Our researchers will help identify the earliest signs of autism and their underlying mechanisms, and this will help us to diagnose the disorder sooner and develop treatments earlier, said Dr. Minshew. Research will help us to understand critical differences in how people with autism solve problems and reason. These studies also will provide the resources to enable us to find the genes contributing to autism and their impact on the individual variability that characterizes this disorder.
The ACE program represents a consolidation of two Pitt programs, the Collaborative Programs of Excellence in Autism and the Studies to Advance Autism Research and Treatment, which includes researchers from Carnegie Mellon University.
Autism is a complex brain disorder that inhibits a persons ability to communicate and develop social relationships, often accompanied by extreme behavioral challenges. Autism often is grouped with similar disorders referred to informally as autism spectrum disorders (ASD) and formally as Pervasive Developmental Disorders. The ACE centers and networks are NIHs next phase in the strategic plan.
Although research over the past 15 years has provided growing insights into ASDs, the underlying causes are unknown. Autism is the fastest-growing developmental disability, now affecting one in every 150 births around the world. Currently, treatments help some but not all, and fall considerably short of a cure.
Two of the ACE research programs will be led by Carnegie Mellon University scientists Marcel Just, Ph.D., and Kevin Pelphrey, Ph.D., who will use computational and neuroimaging techniques as part of the autism study.

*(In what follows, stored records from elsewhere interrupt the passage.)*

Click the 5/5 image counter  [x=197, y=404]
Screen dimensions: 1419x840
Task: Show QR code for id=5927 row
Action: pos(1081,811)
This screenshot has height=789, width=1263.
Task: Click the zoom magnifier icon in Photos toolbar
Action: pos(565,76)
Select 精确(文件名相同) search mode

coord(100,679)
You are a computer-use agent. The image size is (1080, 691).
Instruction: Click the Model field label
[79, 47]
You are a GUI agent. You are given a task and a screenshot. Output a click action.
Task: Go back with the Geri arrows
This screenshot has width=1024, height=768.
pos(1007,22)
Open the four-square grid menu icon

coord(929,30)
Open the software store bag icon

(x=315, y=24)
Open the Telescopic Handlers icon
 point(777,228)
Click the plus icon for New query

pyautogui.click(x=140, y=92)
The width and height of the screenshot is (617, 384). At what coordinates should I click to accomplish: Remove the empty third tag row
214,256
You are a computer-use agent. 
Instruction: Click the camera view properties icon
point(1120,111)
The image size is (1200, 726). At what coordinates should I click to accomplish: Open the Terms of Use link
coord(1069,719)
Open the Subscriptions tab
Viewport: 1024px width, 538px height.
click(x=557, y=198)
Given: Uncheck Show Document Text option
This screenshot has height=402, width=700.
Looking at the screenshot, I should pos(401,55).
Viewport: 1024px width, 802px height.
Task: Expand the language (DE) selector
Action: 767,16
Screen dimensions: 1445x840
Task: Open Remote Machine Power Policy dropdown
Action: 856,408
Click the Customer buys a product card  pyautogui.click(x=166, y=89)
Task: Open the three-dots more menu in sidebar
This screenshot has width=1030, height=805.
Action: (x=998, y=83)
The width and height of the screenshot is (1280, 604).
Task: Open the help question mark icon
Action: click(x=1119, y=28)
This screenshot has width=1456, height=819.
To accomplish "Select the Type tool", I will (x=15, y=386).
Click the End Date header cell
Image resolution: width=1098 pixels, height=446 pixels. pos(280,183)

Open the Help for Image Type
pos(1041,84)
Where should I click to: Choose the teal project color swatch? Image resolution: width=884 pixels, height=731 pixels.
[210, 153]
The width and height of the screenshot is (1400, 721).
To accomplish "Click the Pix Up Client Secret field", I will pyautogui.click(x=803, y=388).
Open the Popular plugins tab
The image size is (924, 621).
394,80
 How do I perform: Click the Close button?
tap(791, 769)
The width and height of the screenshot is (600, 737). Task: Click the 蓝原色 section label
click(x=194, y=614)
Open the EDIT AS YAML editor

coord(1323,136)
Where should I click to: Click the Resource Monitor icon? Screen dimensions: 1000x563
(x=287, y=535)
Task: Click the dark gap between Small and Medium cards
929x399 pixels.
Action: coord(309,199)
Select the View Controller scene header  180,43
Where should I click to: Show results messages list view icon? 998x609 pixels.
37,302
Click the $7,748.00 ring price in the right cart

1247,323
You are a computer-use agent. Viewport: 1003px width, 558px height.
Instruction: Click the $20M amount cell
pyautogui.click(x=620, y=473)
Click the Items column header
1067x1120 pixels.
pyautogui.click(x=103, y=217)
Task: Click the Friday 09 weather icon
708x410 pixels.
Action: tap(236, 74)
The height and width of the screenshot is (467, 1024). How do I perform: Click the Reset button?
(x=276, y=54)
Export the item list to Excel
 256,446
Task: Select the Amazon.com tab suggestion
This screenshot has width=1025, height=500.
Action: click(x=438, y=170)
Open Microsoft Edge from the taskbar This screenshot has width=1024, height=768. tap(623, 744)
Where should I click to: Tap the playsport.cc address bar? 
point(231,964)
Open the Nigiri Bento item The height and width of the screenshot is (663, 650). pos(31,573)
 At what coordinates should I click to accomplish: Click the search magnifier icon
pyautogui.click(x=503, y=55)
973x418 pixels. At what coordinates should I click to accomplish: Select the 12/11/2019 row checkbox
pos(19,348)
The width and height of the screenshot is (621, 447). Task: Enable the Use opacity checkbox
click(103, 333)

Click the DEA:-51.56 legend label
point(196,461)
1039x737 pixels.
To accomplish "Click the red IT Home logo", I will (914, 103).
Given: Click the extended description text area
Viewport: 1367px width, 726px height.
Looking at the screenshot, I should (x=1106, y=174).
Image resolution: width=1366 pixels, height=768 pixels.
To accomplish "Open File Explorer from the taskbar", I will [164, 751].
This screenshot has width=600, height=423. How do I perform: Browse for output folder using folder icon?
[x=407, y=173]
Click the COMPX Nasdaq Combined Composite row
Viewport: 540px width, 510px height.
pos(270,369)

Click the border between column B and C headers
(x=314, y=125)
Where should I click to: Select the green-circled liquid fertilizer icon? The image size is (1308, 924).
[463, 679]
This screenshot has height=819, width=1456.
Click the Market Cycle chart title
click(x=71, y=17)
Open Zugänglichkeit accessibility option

The research being conducted within the ACE will focus on the differences in the thought processes of people with autism and in how the brain thinks and develops, including how faces and face emotion are recognized, how language is understood, how decisions are made and how problems solved.
These issues will be studied in 4-month-old infants with an older sibling diagnosed with autism; 16-month-olds to 4-year-olds of all ability levels who are thought to have, or were just diagnosed with, autism or autism spectrum disorder; and 5 to 55-year-olds with autism who are verbal and have IQ scores between 80 and 120.
These studies are now accepting volunteers who would like to participate. For more information, call 412-246-5485 or email@example.com.
This Pittsburgh ACE award involves scientists at the University of Pittsburgh School of Medicine (Nancy Minshew, M.D., Ahmad Hariri, Ph.D., and Victoria Grochocinski, Ph.D.), the University of Pittsburgh (Mark Strauss, Ph.D., Susan Campbell, Ph.D., Jana Iverson, Ph.D.), Carnegie Mellon University (Marcel Just, Ph.D., and Kevin Pelphrey, Ph.D.) and Duquesne University (Diane Williams, Ph.D.).
Funding for the University of Pittsburgh Autism Center of Excellence comes from the National Institute of Child Health and Human Development.